Earlier this year, it appeared that we might be on pace for a startling new record in the Arctic. Back in May, the area of the Arctic Ocean covered by floating sea ice was even smaller than it was at the same time in 2012, the year that went on to set the all-time record for low sea ice extent in the month of September.
September, you see, is when Arctic sea ice naturally declines to its annual minimum each year, after months of summer warmth and unbroken sunlight. No wonder, then, that climate wonks have been anxiously watching the daily charts from the National Snow and Ice Data Center (NSIDC) recently, wondering how low this September’s ice would actually go.
However, Arctic weather during the summer was more friendly to ice – cloudiness, for instance, can cool down the ocean – and as a result, this year’s September extent wasn’t quite so low as in 2012. Instead, the National Snow and Ice Data Center announced Thursday that 2016 was merely tied for the second-lowest extent ever recorded, with the year 2007.
The all-time record low year, 2012, saw just 1.31 million square miles of sea ice extent at its September low, on Sept. 17 of that year. The 2016 low, reached on Sept. 10, was 1.6 million square miles, and the 2007 low was very nearly the same, leading to what the center calls a “statistical tie.”
In other words, in September of 2007 and 2016, the area of the Arctic Ocean covered by sea ice was bigger than it was in 2012 by an area about the size of Texas.
But the real story is that all of these years are way, way below the average as information from The National Snow and Ice Data Center makes clear.
The center stresses that its determination about 2016’s sea ice minimum is merely “preliminary.” It is still possible that the sea ice extent could tick a bit lower before the ocean begins to refreeze, and the planet’s icy cap starts to expand, as winter nears.
The researchers actually appeared to express a bit of surprise that 2016 didn’t stand out more in September, given how dramatically low ice extent was earlier in the year, and given evidence that the ice was also very thin and the ocean very warm.

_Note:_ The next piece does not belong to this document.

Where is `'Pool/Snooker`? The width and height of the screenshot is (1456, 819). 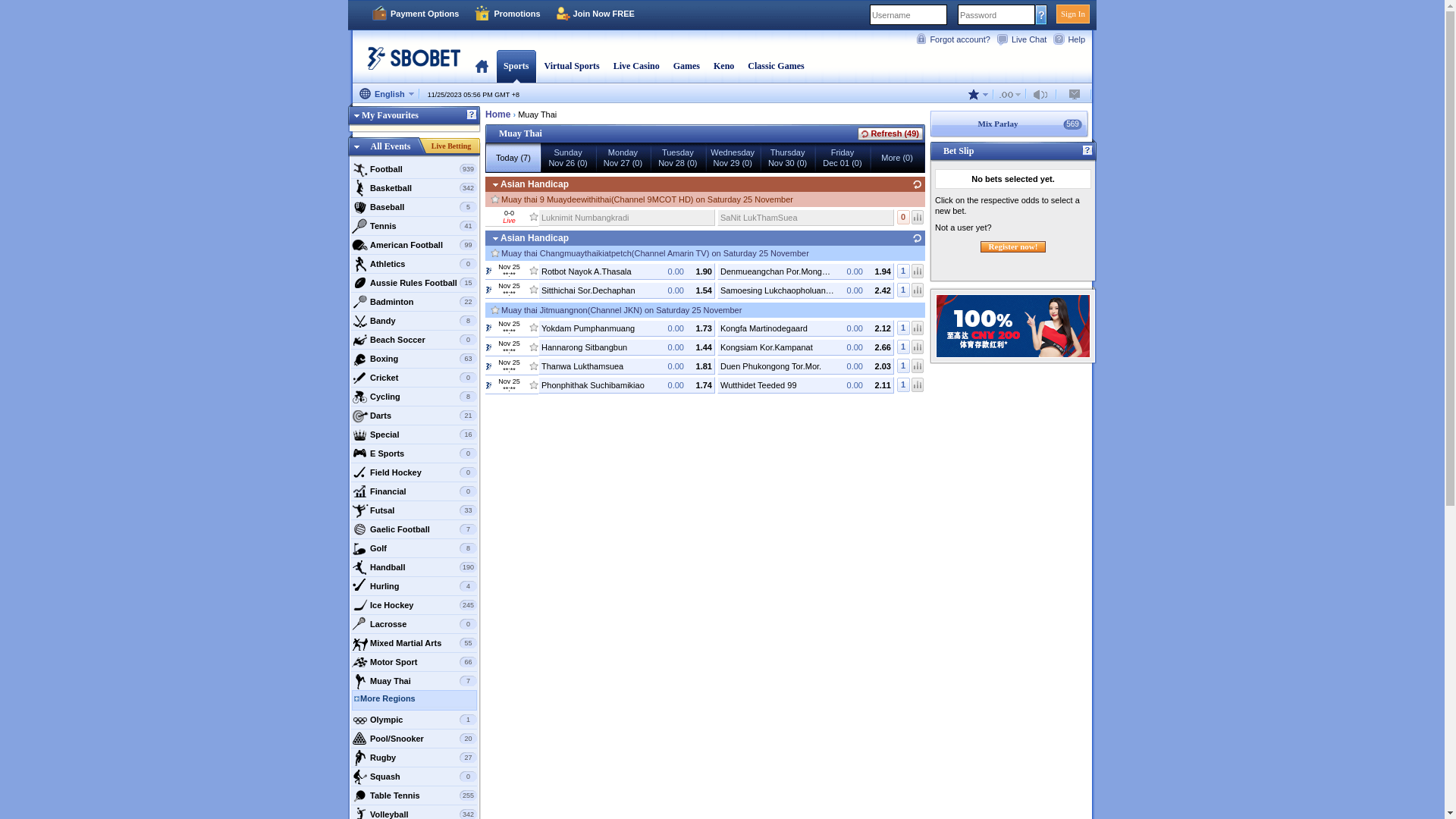
'Pool/Snooker is located at coordinates (414, 738).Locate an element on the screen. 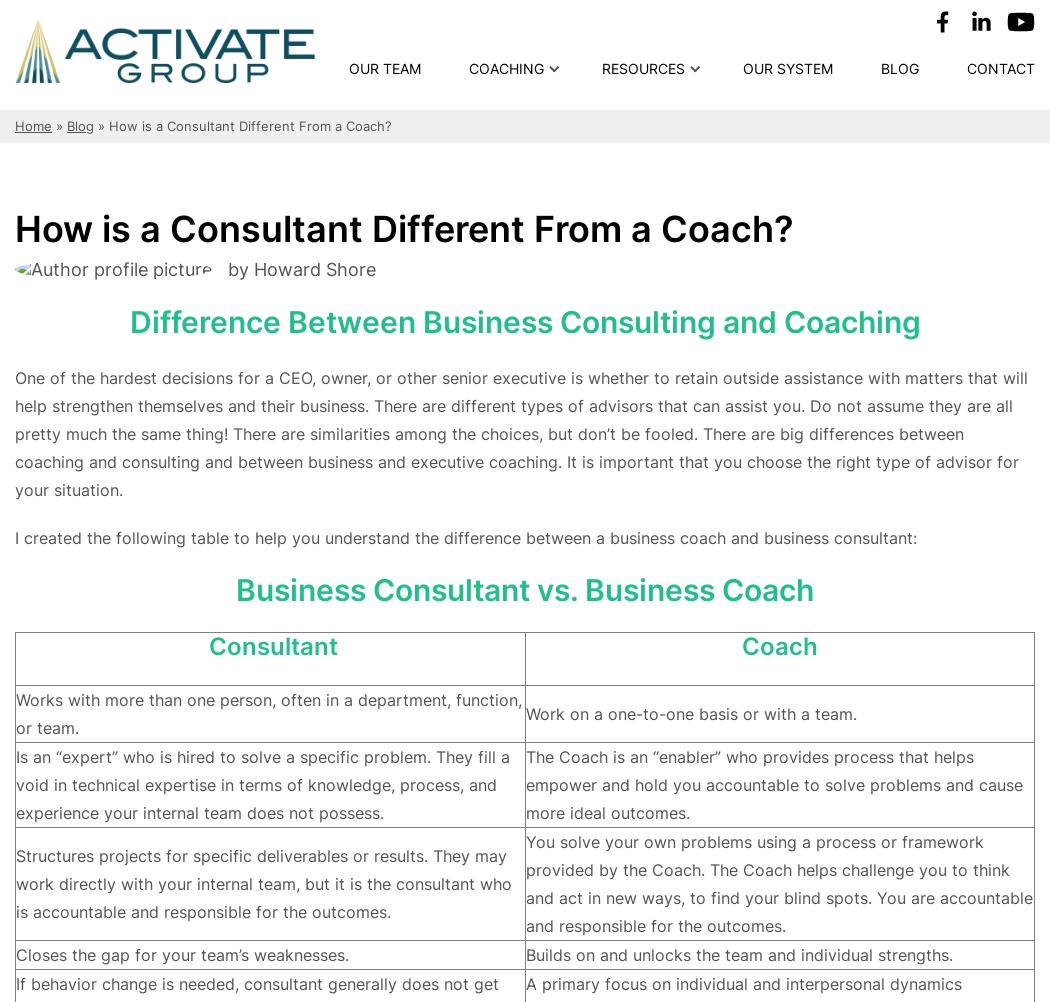  'Leadership Tips' is located at coordinates (677, 171).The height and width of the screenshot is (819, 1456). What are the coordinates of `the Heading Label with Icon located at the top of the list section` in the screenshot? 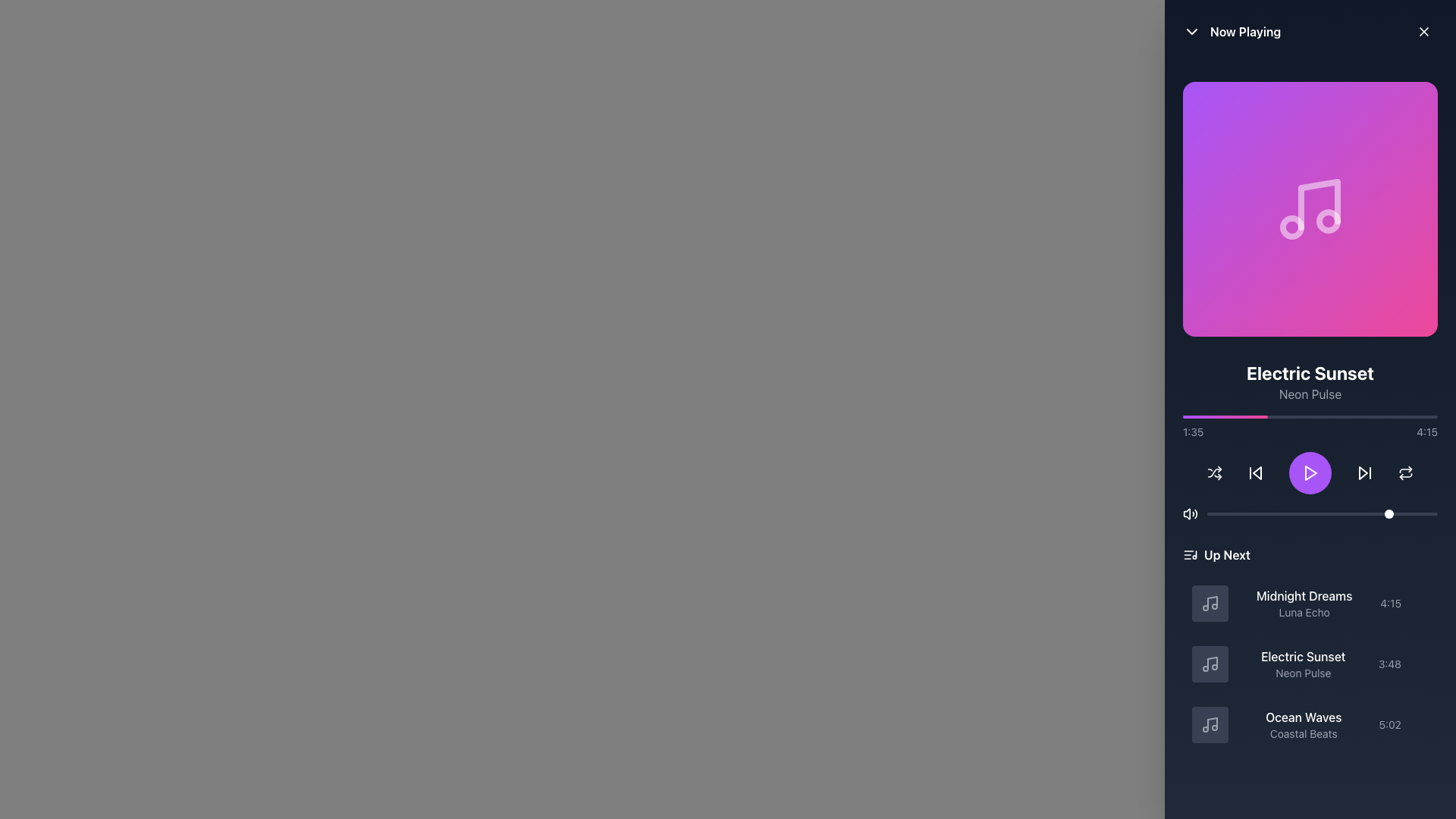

After all, 2016 is widely expected to turn out to be the warmest year on record for the globe as a whole.
But sea ice doesn’t necessarily follow in perfect lockstep. Weather conditions during the summer matter a lot: “Statistically, there is little relationship between May and September sea ice extents after removing the long-term trend, indicating the strong role of summer weather patterns in controlling sea ice loss,” notes the NSIDC.
Thus, the punchline is clear: Don’t focus too much on any individual year; focus instead on the trend. And when it comes to trends in Arctic sea ice – one of the most observable planetary indicators – there’s just no doubt that the trend is down, and down, and down, even if not every year sets a new record.
“September Arctic sea ice is now declining at a rate of 13.4 percent per decade, relative to the 1981 to 2010 average,” NASA says.
Or think about it another way: According to a table presented by the NSIDC, all of the 10 lowest years for Arctic sea ice extent have occurred since 2005.
This year, Arctic sea ice melt was paired with an astonishing window on the kind of world that this will bring – a cruise ship, the Crystal Serenity, successfully navigated the Northwest Passage on a trip from Alaska to New York via the Arctic. As sea ice trends lower and lower, we can only expect such incursions to grow.
“The loss of summer sea ice . . . opens up the Arctic to increasing vessel traffic and the risks that come with it like higher risk of oil spills, impact of noise pollution on marine wildlife and the introduction of invasive species,” said Janice Searles Jones, president of the Ocean Conservancy. “By 2025, vessel traffic through the Bering Strait is projected to increase anywhere from 100 percent to 500 percent from what it was in 2013.”